§ Job: Please write out these records line for line, with no changes.

^^^^^^^^

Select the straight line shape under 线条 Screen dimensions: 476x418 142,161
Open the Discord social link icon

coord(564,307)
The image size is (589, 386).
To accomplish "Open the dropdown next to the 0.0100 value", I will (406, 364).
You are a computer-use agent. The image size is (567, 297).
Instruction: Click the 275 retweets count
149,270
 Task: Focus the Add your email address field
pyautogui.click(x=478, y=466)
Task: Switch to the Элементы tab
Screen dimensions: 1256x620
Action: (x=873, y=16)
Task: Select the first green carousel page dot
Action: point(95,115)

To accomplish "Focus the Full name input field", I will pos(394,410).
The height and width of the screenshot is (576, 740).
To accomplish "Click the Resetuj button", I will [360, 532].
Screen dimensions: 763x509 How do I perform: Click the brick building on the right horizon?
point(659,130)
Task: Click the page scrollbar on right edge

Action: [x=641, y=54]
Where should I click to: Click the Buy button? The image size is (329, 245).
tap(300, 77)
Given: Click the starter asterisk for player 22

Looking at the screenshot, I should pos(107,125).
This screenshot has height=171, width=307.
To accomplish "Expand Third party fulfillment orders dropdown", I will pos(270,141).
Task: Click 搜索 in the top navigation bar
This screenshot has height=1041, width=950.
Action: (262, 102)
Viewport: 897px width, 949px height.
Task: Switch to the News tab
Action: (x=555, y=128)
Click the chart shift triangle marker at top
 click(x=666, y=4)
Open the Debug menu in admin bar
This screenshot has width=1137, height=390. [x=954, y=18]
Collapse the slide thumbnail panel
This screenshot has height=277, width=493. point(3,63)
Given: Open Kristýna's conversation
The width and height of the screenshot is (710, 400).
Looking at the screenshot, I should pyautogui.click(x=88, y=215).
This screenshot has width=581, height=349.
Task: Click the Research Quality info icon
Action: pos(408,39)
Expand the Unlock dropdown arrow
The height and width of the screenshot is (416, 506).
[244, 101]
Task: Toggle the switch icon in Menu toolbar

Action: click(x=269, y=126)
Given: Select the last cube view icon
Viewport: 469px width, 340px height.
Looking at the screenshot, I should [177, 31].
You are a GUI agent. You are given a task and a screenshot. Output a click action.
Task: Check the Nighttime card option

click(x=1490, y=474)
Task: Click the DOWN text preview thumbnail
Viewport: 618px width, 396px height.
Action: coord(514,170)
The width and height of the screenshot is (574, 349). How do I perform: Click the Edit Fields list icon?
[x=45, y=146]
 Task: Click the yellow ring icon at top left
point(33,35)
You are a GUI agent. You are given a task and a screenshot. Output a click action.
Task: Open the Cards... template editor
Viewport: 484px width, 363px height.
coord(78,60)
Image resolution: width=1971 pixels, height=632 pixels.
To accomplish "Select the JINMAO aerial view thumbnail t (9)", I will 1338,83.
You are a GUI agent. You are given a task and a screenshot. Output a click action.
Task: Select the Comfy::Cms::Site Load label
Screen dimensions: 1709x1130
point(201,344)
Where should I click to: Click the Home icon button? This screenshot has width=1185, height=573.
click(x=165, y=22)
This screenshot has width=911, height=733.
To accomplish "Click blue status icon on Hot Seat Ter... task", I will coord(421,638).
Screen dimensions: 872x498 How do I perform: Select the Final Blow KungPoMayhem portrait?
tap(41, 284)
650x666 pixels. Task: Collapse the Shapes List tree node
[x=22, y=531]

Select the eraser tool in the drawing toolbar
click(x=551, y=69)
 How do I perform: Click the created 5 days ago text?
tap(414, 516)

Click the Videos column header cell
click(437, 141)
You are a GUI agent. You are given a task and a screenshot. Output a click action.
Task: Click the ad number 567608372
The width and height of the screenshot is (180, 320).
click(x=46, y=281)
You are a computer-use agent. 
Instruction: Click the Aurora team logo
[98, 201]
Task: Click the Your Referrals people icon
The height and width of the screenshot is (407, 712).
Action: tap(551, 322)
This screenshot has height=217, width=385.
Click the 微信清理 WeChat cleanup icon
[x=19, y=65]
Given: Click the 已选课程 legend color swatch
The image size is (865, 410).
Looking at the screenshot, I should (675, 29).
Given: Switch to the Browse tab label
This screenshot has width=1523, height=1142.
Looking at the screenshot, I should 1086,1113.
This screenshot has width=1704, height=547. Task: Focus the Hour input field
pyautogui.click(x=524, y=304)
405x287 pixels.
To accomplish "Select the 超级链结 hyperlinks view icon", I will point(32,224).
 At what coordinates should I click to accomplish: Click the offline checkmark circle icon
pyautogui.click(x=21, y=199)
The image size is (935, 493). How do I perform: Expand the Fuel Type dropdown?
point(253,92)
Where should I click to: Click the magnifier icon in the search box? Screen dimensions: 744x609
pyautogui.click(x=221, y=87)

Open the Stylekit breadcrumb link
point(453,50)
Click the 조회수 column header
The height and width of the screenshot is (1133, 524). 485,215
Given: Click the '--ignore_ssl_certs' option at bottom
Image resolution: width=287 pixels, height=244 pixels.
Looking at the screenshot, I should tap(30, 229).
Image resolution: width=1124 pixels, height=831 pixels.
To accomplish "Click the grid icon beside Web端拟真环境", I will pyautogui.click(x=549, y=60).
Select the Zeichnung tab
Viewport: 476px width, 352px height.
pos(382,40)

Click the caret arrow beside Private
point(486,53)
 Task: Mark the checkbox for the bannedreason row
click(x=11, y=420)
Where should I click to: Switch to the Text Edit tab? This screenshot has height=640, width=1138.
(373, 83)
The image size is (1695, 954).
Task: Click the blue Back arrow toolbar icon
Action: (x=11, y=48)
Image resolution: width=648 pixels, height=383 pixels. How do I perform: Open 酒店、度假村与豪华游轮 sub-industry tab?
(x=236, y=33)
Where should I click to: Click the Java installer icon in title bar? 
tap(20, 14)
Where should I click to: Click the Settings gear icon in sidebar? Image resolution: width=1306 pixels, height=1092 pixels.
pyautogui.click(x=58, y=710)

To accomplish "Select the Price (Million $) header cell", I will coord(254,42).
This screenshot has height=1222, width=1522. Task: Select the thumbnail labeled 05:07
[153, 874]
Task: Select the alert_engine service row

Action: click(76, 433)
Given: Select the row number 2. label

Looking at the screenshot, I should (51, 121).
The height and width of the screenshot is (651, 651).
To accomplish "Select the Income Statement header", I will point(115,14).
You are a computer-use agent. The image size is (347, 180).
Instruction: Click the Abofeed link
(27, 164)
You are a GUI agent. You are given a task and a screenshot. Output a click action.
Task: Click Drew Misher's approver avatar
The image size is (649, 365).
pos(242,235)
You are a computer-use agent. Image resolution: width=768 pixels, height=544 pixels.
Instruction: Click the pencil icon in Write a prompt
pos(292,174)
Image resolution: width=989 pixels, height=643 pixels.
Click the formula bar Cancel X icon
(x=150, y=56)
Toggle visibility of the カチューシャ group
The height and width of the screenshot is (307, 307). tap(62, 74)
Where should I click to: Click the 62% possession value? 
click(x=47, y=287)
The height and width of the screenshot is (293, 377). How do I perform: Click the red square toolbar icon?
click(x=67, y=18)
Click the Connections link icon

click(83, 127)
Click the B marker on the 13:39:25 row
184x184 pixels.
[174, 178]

^^^^^^^^

§ Completed task:
Select the straight line shape under 线条 Screen dimensions: 476x418 142,161
Open the Discord social link icon

coord(564,307)
The image size is (589, 386).
To accomplish "Open the dropdown next to the 0.0100 value", I will (406, 364).
You are a computer-use agent. The image size is (567, 297).
Instruction: Click the 275 retweets count
149,270
 Task: Focus the Add your email address field
pyautogui.click(x=478, y=466)
Task: Switch to the Элементы tab
Screen dimensions: 1256x620
Action: (x=873, y=16)
Task: Select the first green carousel page dot
Action: point(95,115)

To accomplish "Focus the Full name input field", I will pos(394,410).
The height and width of the screenshot is (576, 740).
To accomplish "Click the Resetuj button", I will [360, 532].
Screen dimensions: 763x509 How do I perform: Click the brick building on the right horizon?
point(659,130)
Task: Click the page scrollbar on right edge

Action: [x=641, y=54]
Where should I click to: Click the Buy button? The image size is (329, 245).
tap(300, 77)
Given: Click the starter asterisk for player 22

Looking at the screenshot, I should pos(107,125).
This screenshot has height=171, width=307.
To accomplish "Expand Third party fulfillment orders dropdown", I will pos(270,141).
Task: Click 搜索 in the top navigation bar
This screenshot has height=1041, width=950.
Action: (262, 102)
Viewport: 897px width, 949px height.
Task: Switch to the News tab
Action: (x=555, y=128)
Click the chart shift triangle marker at top
 click(x=666, y=4)
Open the Debug menu in admin bar
This screenshot has width=1137, height=390. [x=954, y=18]
Collapse the slide thumbnail panel
This screenshot has height=277, width=493. point(3,63)
Given: Open Kristýna's conversation
The width and height of the screenshot is (710, 400).
Looking at the screenshot, I should pyautogui.click(x=88, y=215).
This screenshot has width=581, height=349.
Task: Click the Research Quality info icon
Action: pos(408,39)
Expand the Unlock dropdown arrow
The height and width of the screenshot is (416, 506).
[244, 101]
Task: Toggle the switch icon in Menu toolbar

Action: click(x=269, y=126)
Given: Select the last cube view icon
Viewport: 469px width, 340px height.
Looking at the screenshot, I should [177, 31].
You are a GUI agent. You are given a task and a screenshot. Output a click action.
Task: Check the Nighttime card option

click(x=1490, y=474)
Task: Click the DOWN text preview thumbnail
Viewport: 618px width, 396px height.
Action: coord(514,170)
The width and height of the screenshot is (574, 349). How do I perform: Click the Edit Fields list icon?
[x=45, y=146]
 Task: Click the yellow ring icon at top left
point(33,35)
You are a GUI agent. You are given a task and a screenshot. Output a click action.
Task: Open the Cards... template editor
Viewport: 484px width, 363px height.
coord(78,60)
Image resolution: width=1971 pixels, height=632 pixels.
To accomplish "Select the JINMAO aerial view thumbnail t (9)", I will 1338,83.
You are a GUI agent. You are given a task and a screenshot. Output a click action.
Task: Select the Comfy::Cms::Site Load label
Screen dimensions: 1709x1130
point(201,344)
Where should I click to: Click the Home icon button? This screenshot has width=1185, height=573.
click(x=165, y=22)
This screenshot has width=911, height=733.
To accomplish "Click blue status icon on Hot Seat Ter... task", I will coord(421,638).
Screen dimensions: 872x498 How do I perform: Select the Final Blow KungPoMayhem portrait?
tap(41, 284)
650x666 pixels. Task: Collapse the Shapes List tree node
[x=22, y=531]

Select the eraser tool in the drawing toolbar
click(x=551, y=69)
 How do I perform: Click the created 5 days ago text?
tap(414, 516)

Click the Videos column header cell
click(437, 141)
You are a GUI agent. You are given a task and a screenshot. Output a click action.
Task: Click the ad number 567608372
The width and height of the screenshot is (180, 320).
click(x=46, y=281)
You are a computer-use agent. 
Instruction: Click the Aurora team logo
[98, 201]
Task: Click the Your Referrals people icon
The height and width of the screenshot is (407, 712).
Action: tap(551, 322)
This screenshot has height=217, width=385.
Click the 微信清理 WeChat cleanup icon
[x=19, y=65]
Given: Click the 已选课程 legend color swatch
The image size is (865, 410).
Looking at the screenshot, I should (675, 29).
Given: Switch to the Browse tab label
This screenshot has width=1523, height=1142.
Looking at the screenshot, I should 1086,1113.
This screenshot has width=1704, height=547. Task: Focus the Hour input field
pyautogui.click(x=524, y=304)
405x287 pixels.
To accomplish "Select the 超级链结 hyperlinks view icon", I will point(32,224).
 At what coordinates should I click to accomplish: Click the offline checkmark circle icon
pyautogui.click(x=21, y=199)
The image size is (935, 493). How do I perform: Expand the Fuel Type dropdown?
point(253,92)
Where should I click to: Click the magnifier icon in the search box? Screen dimensions: 744x609
pyautogui.click(x=221, y=87)

Open the Stylekit breadcrumb link
point(453,50)
Click the 조회수 column header
The height and width of the screenshot is (1133, 524). 485,215
Given: Click the '--ignore_ssl_certs' option at bottom
Image resolution: width=287 pixels, height=244 pixels.
Looking at the screenshot, I should tap(30, 229).
Image resolution: width=1124 pixels, height=831 pixels.
To accomplish "Click the grid icon beside Web端拟真环境", I will pyautogui.click(x=549, y=60).
Select the Zeichnung tab
Viewport: 476px width, 352px height.
pos(382,40)

Click the caret arrow beside Private
point(486,53)
 Task: Mark the checkbox for the bannedreason row
click(x=11, y=420)
Where should I click to: Switch to the Text Edit tab? This screenshot has height=640, width=1138.
(373, 83)
The image size is (1695, 954).
Task: Click the blue Back arrow toolbar icon
Action: (x=11, y=48)
Image resolution: width=648 pixels, height=383 pixels. How do I perform: Open 酒店、度假村与豪华游轮 sub-industry tab?
(x=236, y=33)
Where should I click to: Click the Java installer icon in title bar? 
tap(20, 14)
Where should I click to: Click the Settings gear icon in sidebar? Image resolution: width=1306 pixels, height=1092 pixels.
pyautogui.click(x=58, y=710)

To accomplish "Select the Price (Million $) header cell", I will coord(254,42).
This screenshot has height=1222, width=1522. Task: Select the thumbnail labeled 05:07
[153, 874]
Task: Select the alert_engine service row

Action: click(76, 433)
Given: Select the row number 2. label

Looking at the screenshot, I should (51, 121).
The height and width of the screenshot is (651, 651).
To accomplish "Select the Income Statement header", I will point(115,14).
You are a computer-use agent. The image size is (347, 180).
Instruction: Click the Abofeed link
(27, 164)
You are a GUI agent. You are given a task and a screenshot. Output a click action.
Task: Click Drew Misher's approver avatar
The image size is (649, 365).
pos(242,235)
You are a computer-use agent. Image resolution: width=768 pixels, height=544 pixels.
Instruction: Click the pencil icon in Write a prompt
pos(292,174)
Image resolution: width=989 pixels, height=643 pixels.
Click the formula bar Cancel X icon
(x=150, y=56)
Toggle visibility of the カチューシャ group
The height and width of the screenshot is (307, 307). tap(62, 74)
Where should I click to: Click the 62% possession value? 
click(x=47, y=287)
The height and width of the screenshot is (293, 377). How do I perform: Click the red square toolbar icon?
click(x=67, y=18)
Click the Connections link icon

click(83, 127)
Click the B marker on the 13:39:25 row
184x184 pixels.
[174, 178]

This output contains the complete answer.